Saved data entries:
+===+
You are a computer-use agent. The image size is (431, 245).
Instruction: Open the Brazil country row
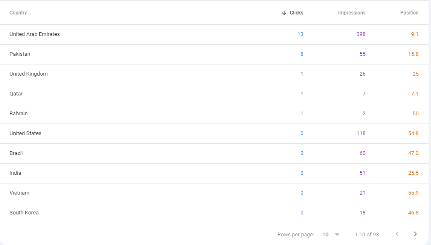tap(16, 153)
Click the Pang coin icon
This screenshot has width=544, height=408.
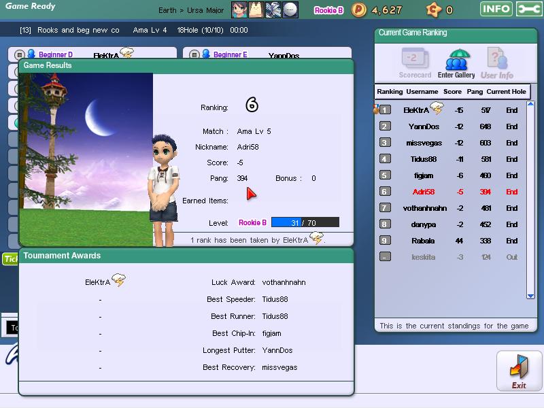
+===+
■ **AIM**: Can you reproduce every line of the material above word for word, leaving out the pictures?

■ **SOLUTION**:
You are a computer-use agent. The image size is (431, 245).
Instruction: Open the Brazil country row
tap(16, 153)
Click the Pang coin icon
This screenshot has width=544, height=408.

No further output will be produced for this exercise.